Four Tet

Everything Ecstatic

BY Kevin JonesPublished Aug 1, 2005

Over these past few years, producer Kieran Hebden has made quite a name for himself under the Four Tet moniker, constructing cinematically melodic aural tapestries over thumping, skittered break beats. For his latest LP, Hebden attempts to surpass what people have come to expect from him, this time around taking a much more free-form approach to beat making and then allowing this skirting of convention to inform the sonic direction of each track. The result is an album that’s a little more experimental than its predecessor.

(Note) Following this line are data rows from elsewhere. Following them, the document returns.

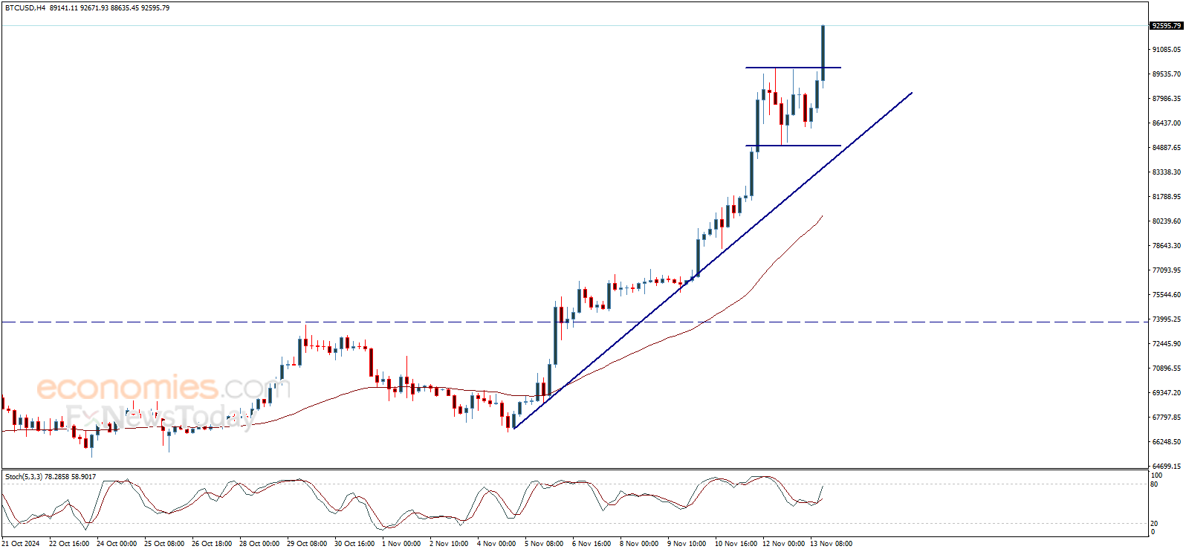1186x552 pixels.
Task: Select the 13 Nov 08:00 time label
Action: [x=831, y=544]
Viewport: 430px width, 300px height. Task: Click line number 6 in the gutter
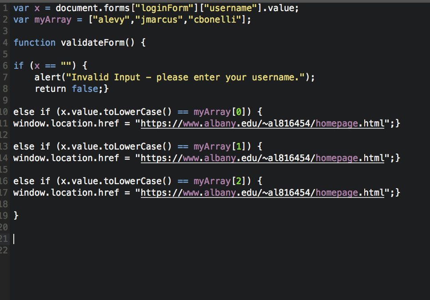coord(4,65)
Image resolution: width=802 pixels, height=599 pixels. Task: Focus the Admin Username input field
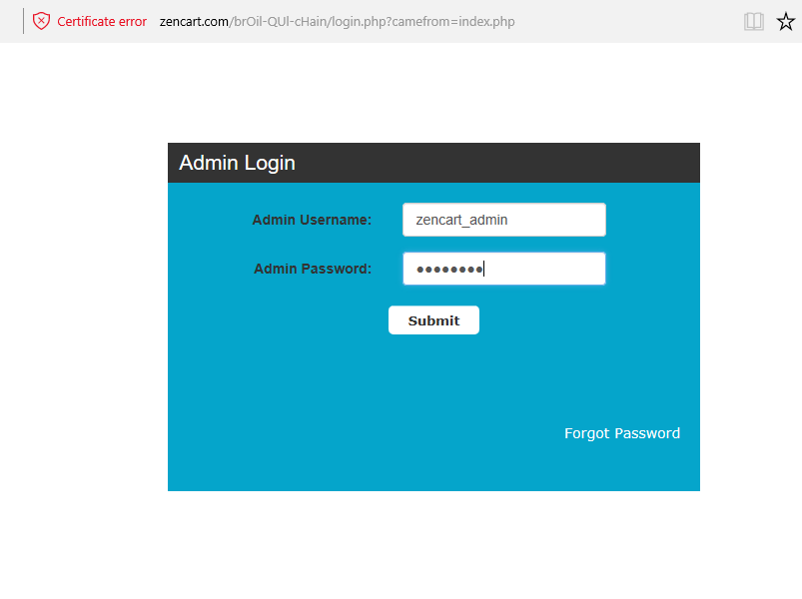pyautogui.click(x=503, y=220)
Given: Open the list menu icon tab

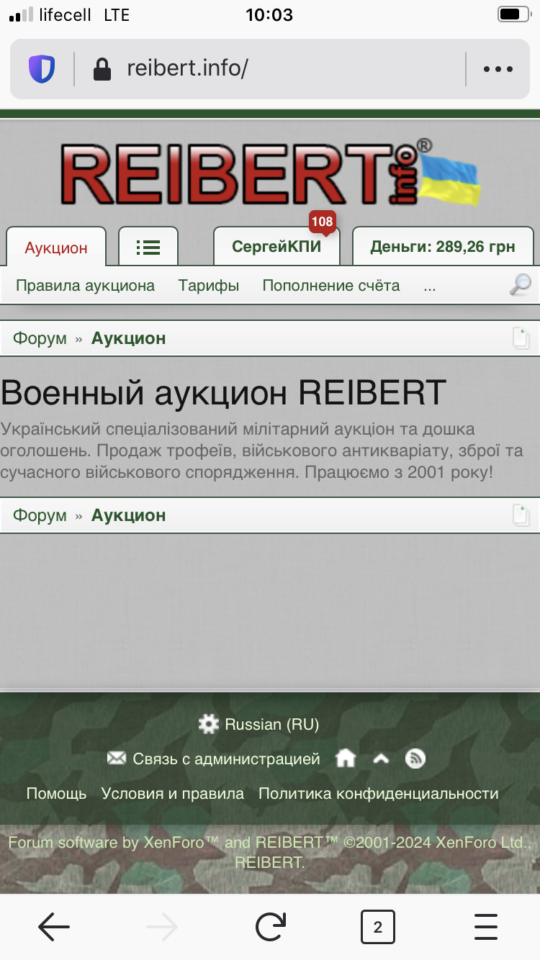Looking at the screenshot, I should [148, 247].
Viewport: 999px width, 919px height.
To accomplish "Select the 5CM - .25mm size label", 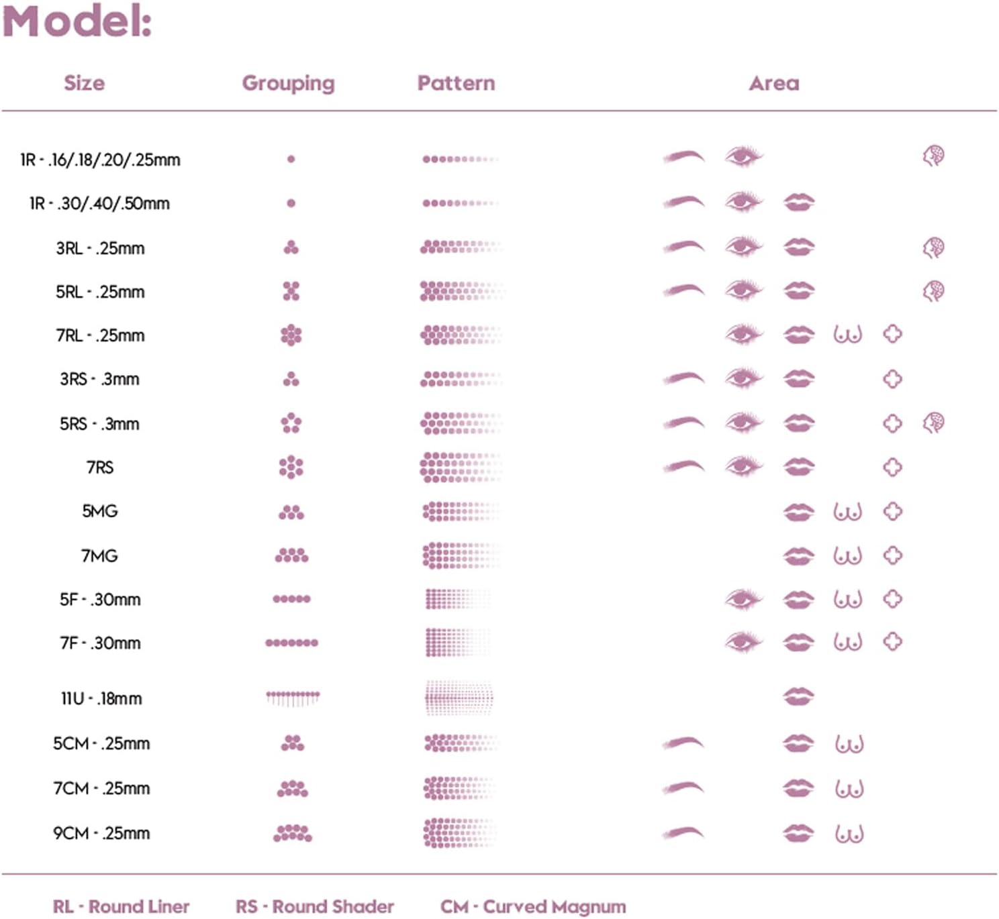I will click(101, 743).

The stumbling back beat of "Turtle Turtle Up” offers an immediate example, with a rhythm that appears to be constantly collapsing in onto itself under the sounds of fazers and stuttering bleeps. Similarly, "Sun Drums and Soil” progresses into a type of controlled chaos, kicking off with a faced-paced break that pulls back once the undulating melody kicks in, which in turn loses it’s direction during the song’s middle portion, before the whole thing comes crashing aggressively back together again in its cluttered conclusion. Hebden criss-crosses this map between cohesion and chaos for much of the album, making for a record that, though perhaps not as readily accessible as other Four Tet projects, shows the machinations of an artist in a commendable exploration of his own musical boundaries.